Saving Money for Marriage
Getting married can transform a couple’s finances. Several expenses may come with marriage (new home, wedding, raising a child). Still, both parties might pool their finances, which can have some growing pains. Open communication about each other’s income, debt, and financial goals can help you budget for your future. Having an agreed-upon financial strategy between you may save time, money, and frustration.



How to Start Saving Money for a Baby
Getting married can transform a couple’s finances. Several expenses may come with marriage (new home, wedding, raising a child). Still, both parties might pool their finances, which can have some growing pains. Open communication about each other’s income, debt, and financial goals can help you budget for your future. Having an agreed-upon financial strategy between you may save time, money, and frustration.
Later, parents may be paying for extracurricular activities and helping their kids purchase a car. And then there’s college tuition to consider. You can be proactive by starting a college fund for your children and a savings account for significant purchases. While you may not be able to anticipate all the financial expenditures that may arise, the sooner you start saving for parenthood, the more financially prepared you’ll be.

Saving Money to Start a Business
Saving money for a business venture is essential for any owner who wants to limit excessive borrowing in the early stages. Before launching your business, estimate your initial expenses, such as business registration, equipment, inventory, marketing, and office space. Use this value to calculate how much money you need to cover startup costs and sustain the business for the first few months. Having this money saved will give you a cushion as you ramp sales.



Saving Money for Retirement
A retirement strategy can be essential for individuals who want to preserve their way of life after they retire and no longer have employment income. Planning for retirement should start early in life. Consider maximizing contributions to retirement accounts as soon as possible to take full advantage of saving. Once you build up your savings, resist the urge to take any money out early.
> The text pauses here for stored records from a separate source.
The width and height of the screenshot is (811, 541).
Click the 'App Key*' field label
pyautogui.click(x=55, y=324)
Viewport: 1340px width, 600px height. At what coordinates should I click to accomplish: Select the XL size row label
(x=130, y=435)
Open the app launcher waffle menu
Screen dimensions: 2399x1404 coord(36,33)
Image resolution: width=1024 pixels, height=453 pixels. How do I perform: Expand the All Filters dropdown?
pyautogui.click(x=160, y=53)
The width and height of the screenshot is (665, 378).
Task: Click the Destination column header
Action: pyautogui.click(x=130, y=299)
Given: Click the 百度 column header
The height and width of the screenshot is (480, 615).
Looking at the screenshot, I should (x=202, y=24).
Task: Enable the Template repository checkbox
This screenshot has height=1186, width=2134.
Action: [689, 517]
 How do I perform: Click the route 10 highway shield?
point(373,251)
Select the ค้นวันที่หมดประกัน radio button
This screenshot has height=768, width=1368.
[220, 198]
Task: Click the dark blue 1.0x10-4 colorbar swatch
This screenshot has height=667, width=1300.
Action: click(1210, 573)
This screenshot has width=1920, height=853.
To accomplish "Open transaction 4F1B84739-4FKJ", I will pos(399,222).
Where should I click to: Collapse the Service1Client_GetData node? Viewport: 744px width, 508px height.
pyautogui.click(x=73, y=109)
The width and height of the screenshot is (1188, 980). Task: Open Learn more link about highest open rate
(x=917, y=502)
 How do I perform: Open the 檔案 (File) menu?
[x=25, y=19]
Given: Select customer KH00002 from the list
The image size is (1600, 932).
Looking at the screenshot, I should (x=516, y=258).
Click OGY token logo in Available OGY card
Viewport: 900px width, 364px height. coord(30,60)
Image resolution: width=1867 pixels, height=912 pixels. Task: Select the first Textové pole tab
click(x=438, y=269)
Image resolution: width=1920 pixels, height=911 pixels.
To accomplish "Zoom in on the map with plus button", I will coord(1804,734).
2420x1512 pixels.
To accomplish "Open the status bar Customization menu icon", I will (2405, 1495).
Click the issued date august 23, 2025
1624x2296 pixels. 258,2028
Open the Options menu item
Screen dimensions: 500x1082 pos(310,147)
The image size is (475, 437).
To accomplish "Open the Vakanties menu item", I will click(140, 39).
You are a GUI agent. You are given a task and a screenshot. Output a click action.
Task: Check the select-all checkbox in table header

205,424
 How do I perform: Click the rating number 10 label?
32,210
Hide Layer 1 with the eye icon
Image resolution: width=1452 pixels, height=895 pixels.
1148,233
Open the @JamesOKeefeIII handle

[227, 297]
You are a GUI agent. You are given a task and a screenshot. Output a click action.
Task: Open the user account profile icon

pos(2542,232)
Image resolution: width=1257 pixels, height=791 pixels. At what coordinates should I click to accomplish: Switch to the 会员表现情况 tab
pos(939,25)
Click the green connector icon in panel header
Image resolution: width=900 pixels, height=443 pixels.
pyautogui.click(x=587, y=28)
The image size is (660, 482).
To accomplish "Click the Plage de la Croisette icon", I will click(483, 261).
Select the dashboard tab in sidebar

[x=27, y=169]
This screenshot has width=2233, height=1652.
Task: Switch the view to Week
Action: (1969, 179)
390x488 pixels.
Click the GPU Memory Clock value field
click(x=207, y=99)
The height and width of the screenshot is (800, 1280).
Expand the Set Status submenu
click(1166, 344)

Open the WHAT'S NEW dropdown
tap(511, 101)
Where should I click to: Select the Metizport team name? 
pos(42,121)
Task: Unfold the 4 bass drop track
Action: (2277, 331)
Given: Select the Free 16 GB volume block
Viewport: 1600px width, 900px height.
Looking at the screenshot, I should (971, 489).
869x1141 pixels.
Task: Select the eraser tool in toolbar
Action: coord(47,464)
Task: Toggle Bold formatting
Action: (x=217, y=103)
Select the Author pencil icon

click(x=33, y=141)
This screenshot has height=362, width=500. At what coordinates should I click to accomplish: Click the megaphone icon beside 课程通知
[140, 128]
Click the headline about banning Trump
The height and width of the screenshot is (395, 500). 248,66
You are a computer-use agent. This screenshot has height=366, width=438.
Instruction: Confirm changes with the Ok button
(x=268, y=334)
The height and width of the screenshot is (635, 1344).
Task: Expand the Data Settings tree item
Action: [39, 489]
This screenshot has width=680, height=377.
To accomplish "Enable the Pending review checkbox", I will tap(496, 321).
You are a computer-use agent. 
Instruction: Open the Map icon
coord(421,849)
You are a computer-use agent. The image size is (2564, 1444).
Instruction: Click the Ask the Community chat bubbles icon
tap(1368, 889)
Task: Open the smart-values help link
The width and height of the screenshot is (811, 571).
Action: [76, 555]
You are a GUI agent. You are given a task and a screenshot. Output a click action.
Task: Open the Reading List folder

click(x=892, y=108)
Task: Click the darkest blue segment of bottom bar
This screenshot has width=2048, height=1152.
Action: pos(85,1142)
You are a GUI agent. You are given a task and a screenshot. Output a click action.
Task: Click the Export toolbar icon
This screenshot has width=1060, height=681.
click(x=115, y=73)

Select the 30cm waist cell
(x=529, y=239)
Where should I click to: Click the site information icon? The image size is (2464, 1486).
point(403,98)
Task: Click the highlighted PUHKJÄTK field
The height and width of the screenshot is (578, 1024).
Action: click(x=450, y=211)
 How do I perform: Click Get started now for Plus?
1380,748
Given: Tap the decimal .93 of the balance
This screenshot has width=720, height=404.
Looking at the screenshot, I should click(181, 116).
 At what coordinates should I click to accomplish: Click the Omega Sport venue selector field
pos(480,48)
Regularly reviewing and adjusting your retirement strategy can help you stay on track for the long haul.
You can learn more about Retirement Planning Strategies on our website.
The Role of Insurance in a Financial Strategy
Saving is a great way to promote long-term financial health, but what if you can’t work as long as you intended? An unexpected illness or injury can significantly impact your ability to earn income and ultimately put a lot of financial stress on you and your family. How would your family be affected if something happened to your home, car, or physical ability to work?
It is important to incorporate insurance into your financial strategy. Life insurance, homeowners’ insurance, auto insurance, and disability insurance are just a few types of insurance that can help preserve your livelihood in the case of a serious accident.
Forming a financial strategy is necessary to prepare yourself for many of life’s most exciting milestones. By setting clear goals and saving diligently, you can promote financial readiness for whatever life brings. Remember, it's never too early or too late to prepare for the future.